Instruction 1:
Retype everything from "Finally, you may" down to "use an executable." in the passage on shell subroutines.
Instruction 2:
Answer these questions using the passage on shell subroutines, marking each answer with the same letter:
(a) Which section describes other techniques for obtaining result code information from external scripts?
(b) What do subroutines in the Bourne shell look very much like?
(c) Which section explains shell script variable scoping?

Source document:
════
Subroutines, Scoping, and Sourcing

No procedural programming language would be complete without some notion of subroutines, functions, or other such constructs. The Bourne shell is no exception.

In the Bourne shell, there are two basic ways to approach subroutines. The first is through executing outside tools (which may include a script executing itself recursively). This was described briefly in Basic Control Statements. However, there are other techniques for obtaining result code information from external scripts. These are described in Working with Result Codes. You can also make execution of one command be conditional upon the result code returned by another command as described in Chaining Execution.

The second way to approach subroutines (and one which generally results in better performance) is through the use of actual subroutines. These are described in Subroutine Basics. You can also write short, simple subroutines inline as described in Anonymous Subroutines.

The scoping rules for shell subroutines differ from the scoping rules for most other programming languages. Shell script variable scoping is explained in Variable Scoping.

You may find it useful to include one entire shell script inside another. This subject is covered in Including One Shell Script Inside Another (Sourcing).

Finally, you may find it useful to execute outside scripts in the background and check their status at a later time. You can learn about this in Background Jobs and Job Control.

Subroutine Basics

Subroutines in the Bourne shell look very much like C functions without the argument list. You call these subroutines just like you run a program, and subroutines can be used anywhere that you can use an executable.
════
Dataset extract:
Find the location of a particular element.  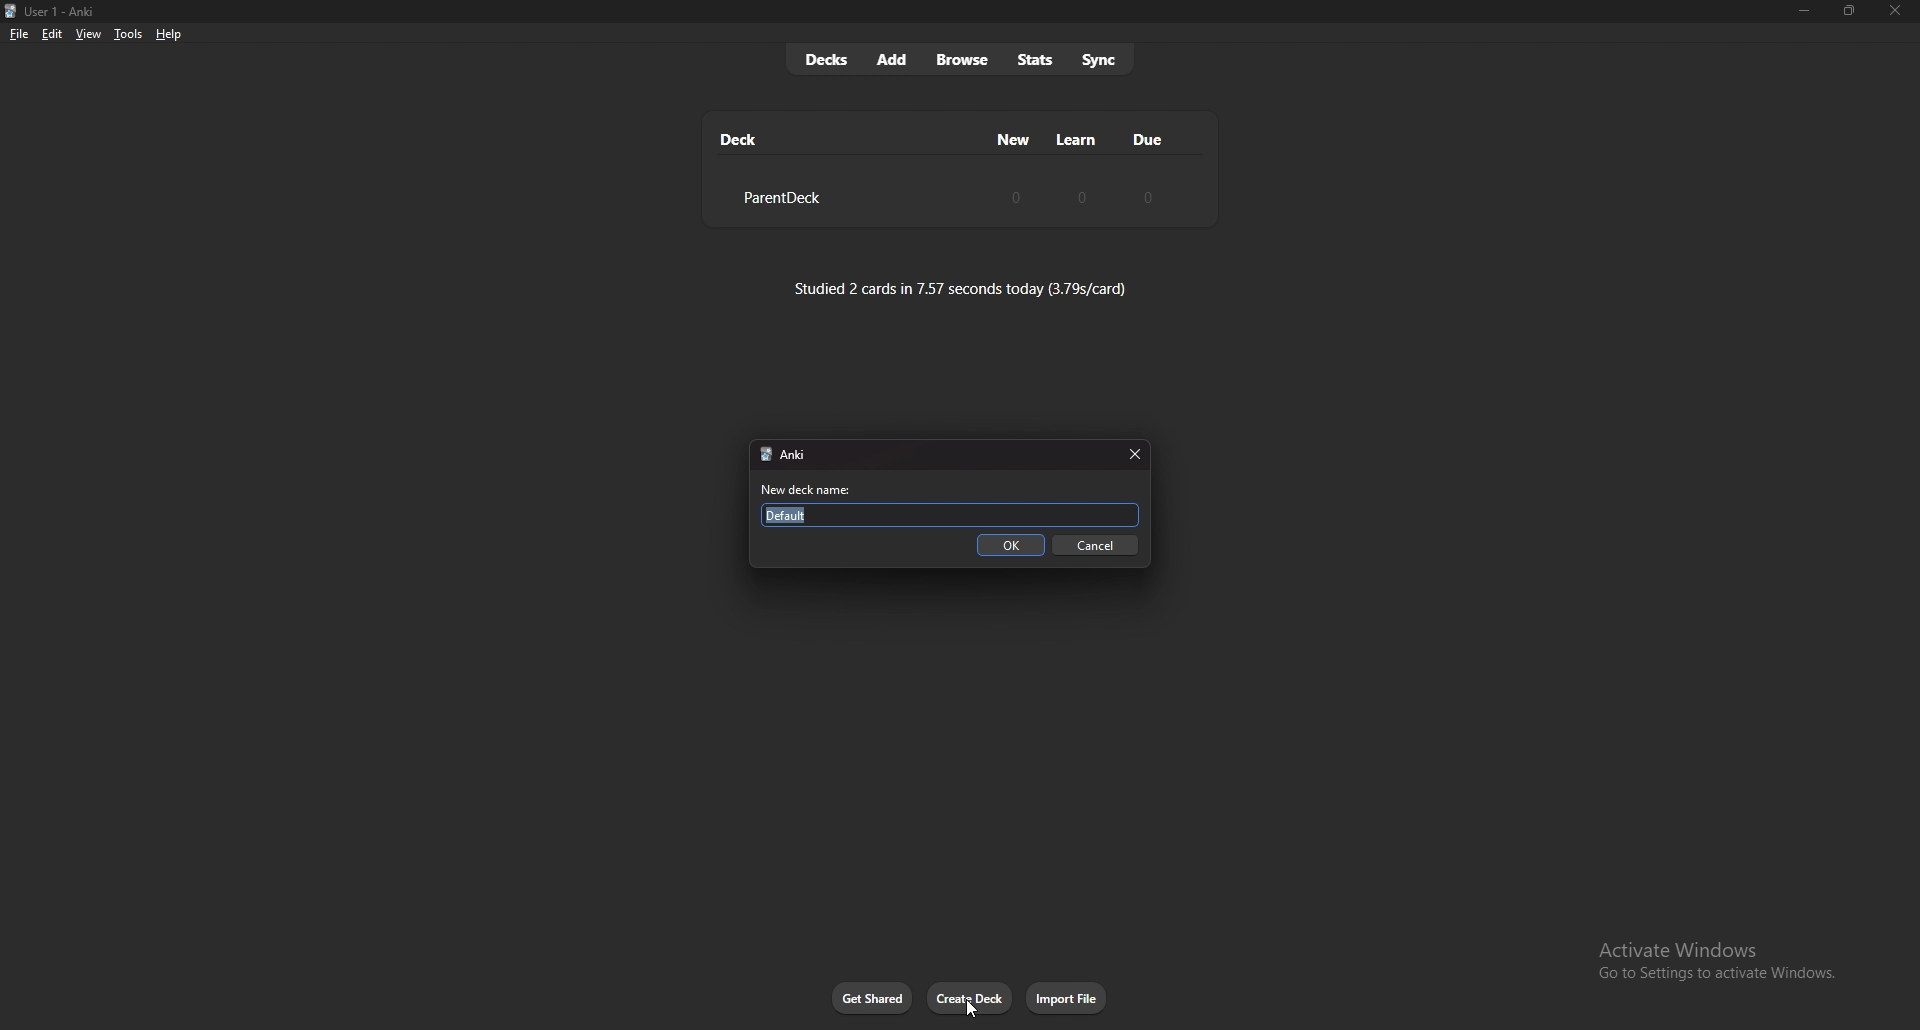

0 is located at coordinates (1016, 196).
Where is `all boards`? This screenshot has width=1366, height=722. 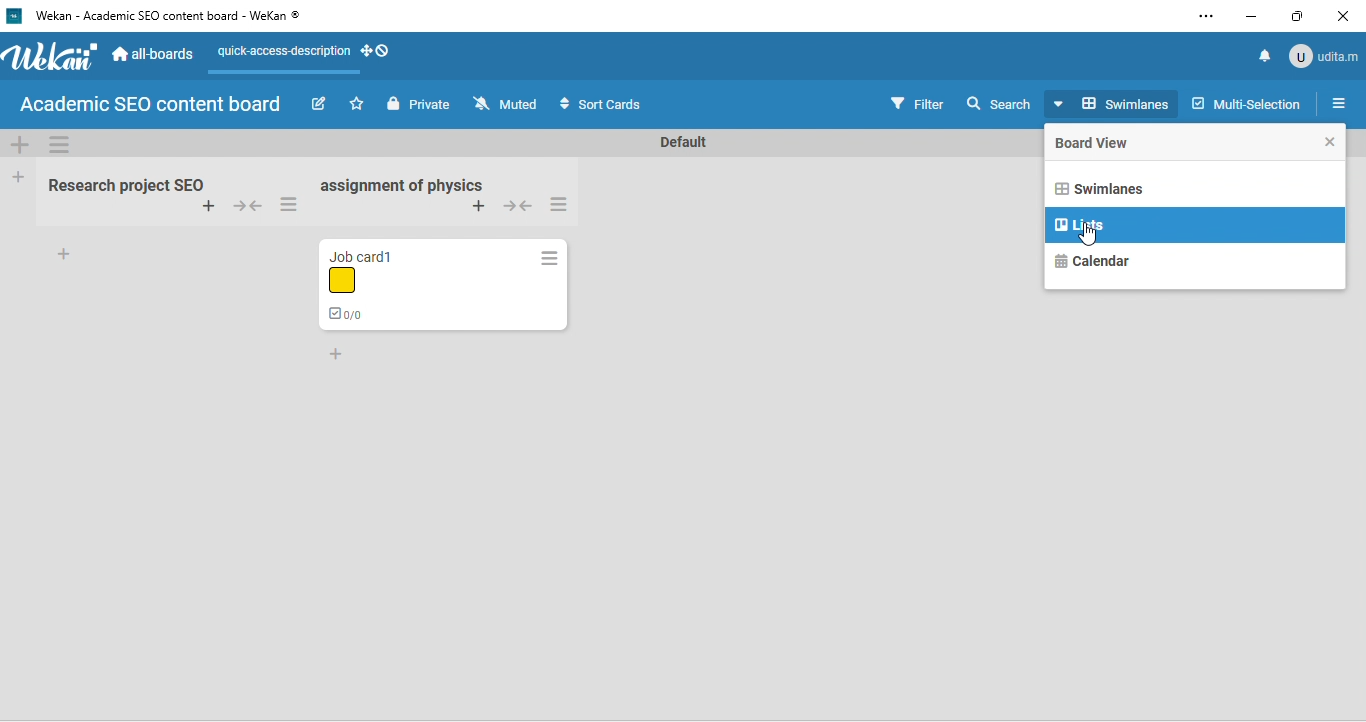 all boards is located at coordinates (152, 54).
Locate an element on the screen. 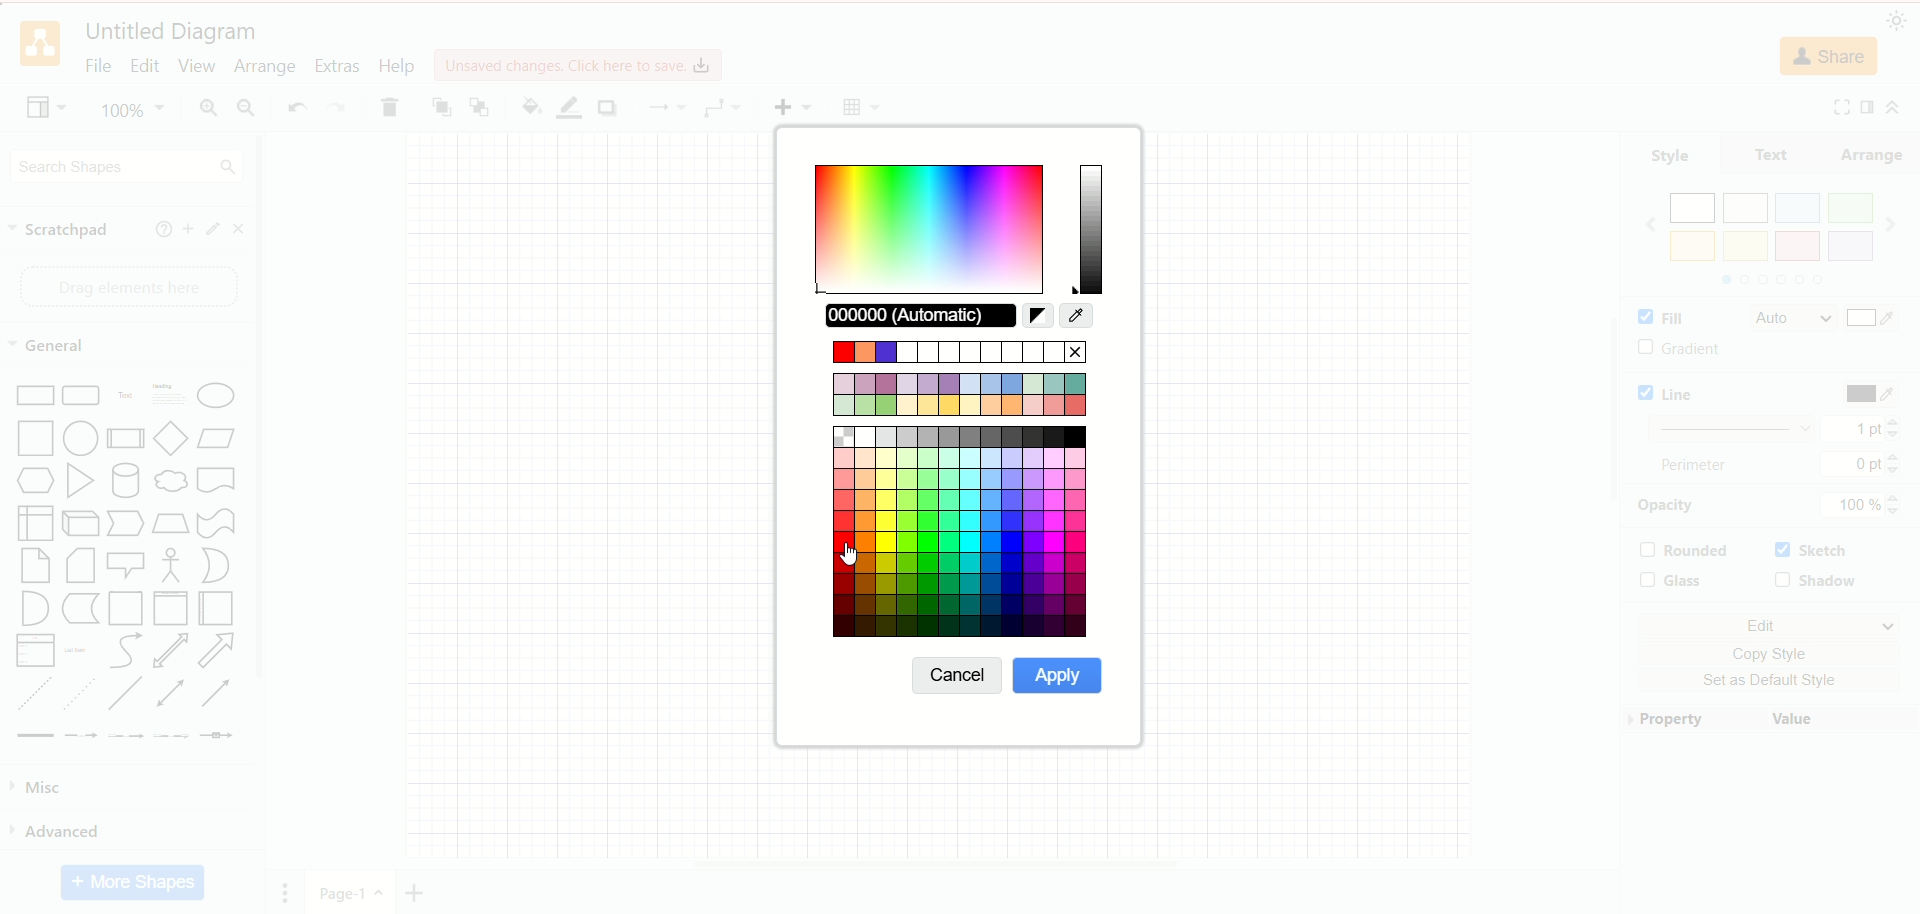 The height and width of the screenshot is (914, 1920). automatic is located at coordinates (921, 317).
════
Full solution 1:
Finally, you may find it useful to execute outside scripts in the background and check their status at a later time. You can learn about this in Background Jobs and Job Control.

Subroutine Basics

Subroutines in the Bourne shell look very much like C functions without the argument list. You call these subroutines just like you run a program, and subroutines can be used anywhere that you can use an executable.

Full solution 2:
(a) Working with Result Codes
(b) C functions without the argument list
(c) Variable Scoping